Thursday, April 4, 2013

The Moon and Sixpence, wheels rolling under my feet and nights spent in Transience.

I am on the way home to see my parents.  I haven't seen them since Thanksgiving, so this will be my annual Christmas/Easter visit.  Working in a restaurant since undergrad has left me with a peculiar sense of holidays.  Mostly I think of them as days that I will be working a double and allowing anyone who may be able to see their family go see their family.  It is so rare that any of the service industry employees are capable of doing so on the holidays.  Since I have never lived very close to my folks since Syracuse, the closest was central New Hampshire which was a mere 7 hours away, I have accepted my existence as the worker bee, but now it is the beginning of April and I am on my way home.  I opted not to drive because I both enjoy the leisure of transit and I do not enjoy traversing the Adirondacks when I am finally completely exhausted and do not trust my driving.  It just seems to make more sense.  It does, however mean that I will be traveling roughly 16 hours on the way out to New York.  The trip back is far less as I will be dropped at one of the closer stops, missing a couple of layovers.  It is great to have the break.  I am pleased.

At this point I have split time between sleeping a very little and reading Maugham's, The Moon and Sixpence.  It is a remarkable book.  The narrator follows a man who has left his mediocre business life in London for life as a painter in Paris.  The narrator and the painter do not speak well to each other.  The artist is poor, inexpressive, and of wry wit.  He lives in tatters and has taken complete leave of his prior life, seems immune to love, and incapable of accepting grace.  He is a curious character to read.  This is oft the personification of artist that we are left with; moody and destructive in nature.  The artist is supposed to be so caught up in his or her own actions that nothing else is important and to be sure, they will be unaware of others.

I wonder, sometimes, if this is some ineffable quality of artists that one must possess in order to achieve any element of success.  I am incapable.  I am constantly seeking approval whether I want to believe it or not.  I constantly am running images in front of Facebook and Twitter users.  I still have that childish, "look what I built, Mommy" personality.  And yet, I am not particularly fond of being complimented.  Perhaps I am more eccentric than I give myself credit.  I am certainly not this monstrosity of a human being that is incapable of associating with people only to spend every waking hour with his art.  To be sure, I have gone out of my way to create elaborate projects which will include others.  Is this way a route to success?

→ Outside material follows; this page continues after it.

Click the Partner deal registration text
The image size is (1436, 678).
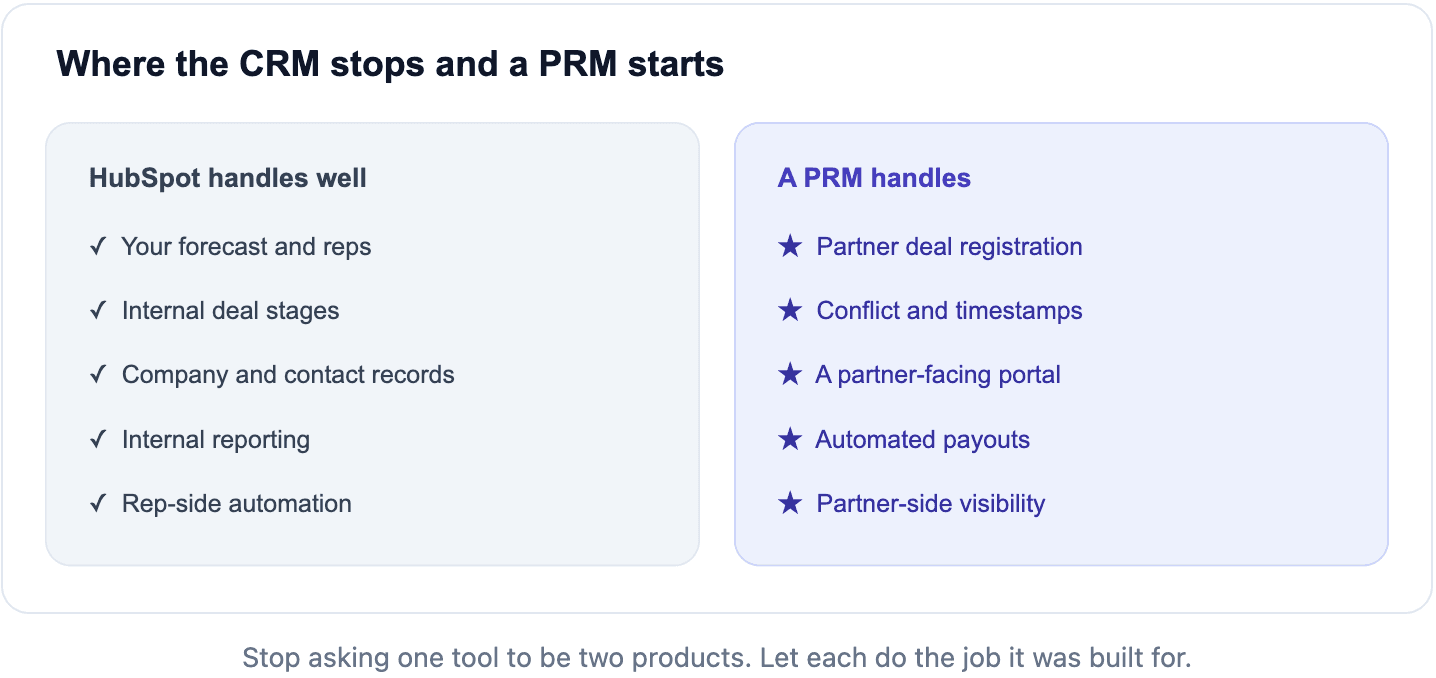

I've been pondering this for quite some time as in the past six months I have been more interested in creating loose communities based on human interaction rather than pursuing new gallery opportunities.  I think that it is really affecting my artistic output.  I am creating just as much as I always have, but I think the purpose behind it has grown a little more about community while at the same time addressing the concerns that are very personal to me which I never wanted to talk about; how I felt excluded, how I was the Baudelaire described by Sartre to have dwelt in my own lack of acceptance as a badge of honor.  Community is not something that have felt a part of.  Community is something that I have always felt I have to fight for.

At the same time, I still make illustrations, which are decisively in opposition to those feelings of detachment from my surrounding community.  Here is the illustration that I completed for this month's Thursday Night Throwdown.

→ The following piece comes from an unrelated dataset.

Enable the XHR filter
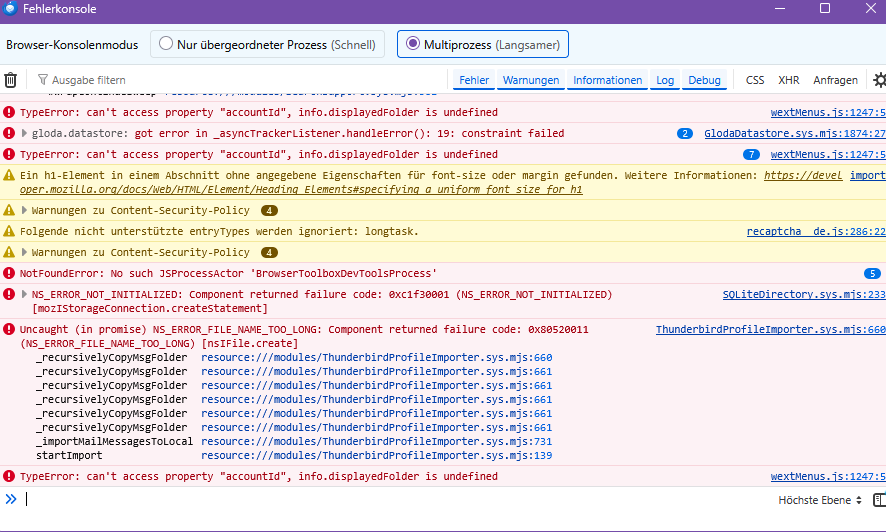Viewport: 886px width, 532px height. click(x=788, y=80)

I have also been tying images together finally for a unique book project with a poet.  Here are a couple of the images that I put together while thinking about my perceptions of punk rock as a teenager and now as an adult.  My feelings are quite different on the subject now, but it is interesting to explore that sense of abandonment and lack of community that I felt that I was reveling in with my discover of punk rock.  In fact music was always my solace as well as my point of discrepancy with the people around me.  As such, this project has been terribly interesting for me.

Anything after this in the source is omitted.